Phrenic nerve output was recorded using bipolar silver wire suction electrodes filled with 0.9% saline. Signals were amplified (×10,000) and band-pass filtered (3–30,000 Hz) using a differential A/C amplifier, digitized (CED Power 1401 data acquisition interface) and integrated in real time (time constant = 20ms) using Spike2 software (Cambridge Electronic Design Limited, Cambridge, England). The end-tidal CO2 apneic threshold for inspiratory activity was determined by gradually decreasing the inspired CO2 until inspiratory phrenic bursting ceased. After 2-3 minutes inspired CO2 was gradually increased until inspiratory bursting resumed. For the remainder of data collection, the PETCO2 was maintained at 2 mmHg above the value at which bursting resumed. An arterial blood sample was drawn following a 10 minute baseline (inspired O2 = 50%). Rats were then exposed to 5 minutes of hypoxia (11% O2). Following a 10 minute recovery period, rats were exposed to a 5 minute bout of hypercapnia (50% O2; 9% CO2). Following another 10 minute recovery period, the mechanical ventilator was briefly stopped (~10 sec) to produce a maximal chemoreceptor stimulus. The already deeply anesthetized rats were then euthanized via systemic perfusion.
2.10 Immunohistochemistry and Digital Image Analysis
Cryopreserved spinal cords were prepared for cryosectioning as stated above. All antibody information is summarized in Supplemental Table 2. At one week, the tissue was assessed for total macrophage infiltration and macrophage polarization toward either an M1, pro-inflammatory phenotype or an M2, pro-regenerative phenotype Additionally, axons were labeled using mouse anti-neurofilament 200 kD (NF) and glial scarring was identified using rabbit anti-glial fibrillary acidic protein (GFAP, Abcam).
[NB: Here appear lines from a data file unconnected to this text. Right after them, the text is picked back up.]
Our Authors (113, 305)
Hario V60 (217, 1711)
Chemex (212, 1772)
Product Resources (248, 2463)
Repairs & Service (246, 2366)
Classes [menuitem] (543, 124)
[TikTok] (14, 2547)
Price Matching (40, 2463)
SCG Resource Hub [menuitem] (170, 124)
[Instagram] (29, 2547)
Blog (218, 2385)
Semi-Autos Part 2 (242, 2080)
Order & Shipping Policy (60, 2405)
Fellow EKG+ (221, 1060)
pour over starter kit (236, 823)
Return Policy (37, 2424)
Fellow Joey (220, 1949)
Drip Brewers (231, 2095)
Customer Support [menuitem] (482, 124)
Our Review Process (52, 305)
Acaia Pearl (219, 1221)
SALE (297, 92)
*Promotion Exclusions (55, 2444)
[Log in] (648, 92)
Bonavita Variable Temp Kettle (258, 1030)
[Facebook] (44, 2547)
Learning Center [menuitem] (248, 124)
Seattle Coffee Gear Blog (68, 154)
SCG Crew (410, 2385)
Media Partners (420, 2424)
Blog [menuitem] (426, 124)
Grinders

At the eight week time point, the tissue was stained with chicken anti-neurofilament (Aves Labs) to label axons, rabbit anti-glial fibrillary acidic protein (GFAP, Abcam) to identify glial scarring, and mouse anti-CD68 (Abd Serotec) to label macrophages/microglia. Briefly, tissue sections were incubated with blocking buffer containing 3% goat serum and 0.3% Triton ×100 for 1 hour at room temperature. Primary antibodies were then added in blocking buffer and incubated overnight at 4°C. Samples were washed 3×10 minutes with 1× PBS, and secondary antibodies in blocking buffer were added for 1 hour in the dark at room temperature. The PBS washes were repeated, and DAPI was added (1:1000 in water) for 5 minutes in the dark to label cell nuclei. Stained samples were then mounted using Fluoromount-G (SouthernBiotech) and coverslipped for imaging. Images were obtained using a Zeiss Axio Imager.Z2 and Zen software. Immune cell number was quantified using Zen image analysis software. Each marker was assessed in the lesion epicenter in six sections approximately 120 μm apart.
2.11 Statistics
One-way analysis of variance (ANOVA) on GraphPad Prism software followed by Tukey’s test was used to identify statistical differences within multiple groups (glycosaminoglycan analysis and rheological measurements). For data having only two groups (collagen assessment, cytocompatibility studies, histological quantification, and functional assessments), a student’s t-test was used to determine significance. Grubbs’ test was used to identify any significant outliers (p<0.05), resulting in exclusion of one technical replicate (of six) for each experimental group for the one week immune cell quantification. All error bars are represented as standard error of the mean, unless otherwise stated.
3. Results
3.1 Pepsin solubilization of acellular nerve enables thermal gelation under physiological conditions
Nerve tissue was decellularized according to our previously developed method (Hudson et al., 2004) and used to create an injectable nerve hydrogel. The digestion parameters found to be optimal for converting decellularized nerve tissue into a thermally gelling hydrogel are as follows: lyophilized nerve was cut into ~1 mm segments, added to 1 mg/mL pepsin at a concentration of 20 mg ECM/mL, and digested at room temperature with constant stirring for 60–64 hours, similar to prior reports (Freytes et al., 2008; Crapo et al., 2014; DeQuach et al., 2012). After quenching digestion, the nerve pre-gel solution rapidly formed a hydrogel when placed at 37 °C in a humidified chamber (Figure 1). Gelation kinetics were examined by measuring solution turbidity over 30 minutes at concentrations of 16.5, 13, and 9.5 mg/mL, and observed gelation parameters are summarized in Table 1. Unsurprisingly, less concentrated solutions were slower to initiate gelation, with lag times of 4.9, 5.8, and 6.5 min for 16.5, 13, and 9.5 mg/mL, respectively. Nonetheless, all solutions achieved 95% gelation within 10-11 mins. This time frame is sufficiently long enough to enable easy handling during injection yet rapid enough to enable efficient encapsulation of cells for transplantation in vivo. The resulting hydrogels were fibrous in structure, as observed using scanning electron microscopy (Figure 1B). The hydrogels contained fiber diameters on the same length scale as those in native nerve tissue, approximately 100 nm (Figure 1C). These fibers were also similar in size to those in collagen I hydrogels (not shown), suggesting collagen I fibrillogenesis contributes to the thermal gelation properties of iOA hydrogels under physiological conditions.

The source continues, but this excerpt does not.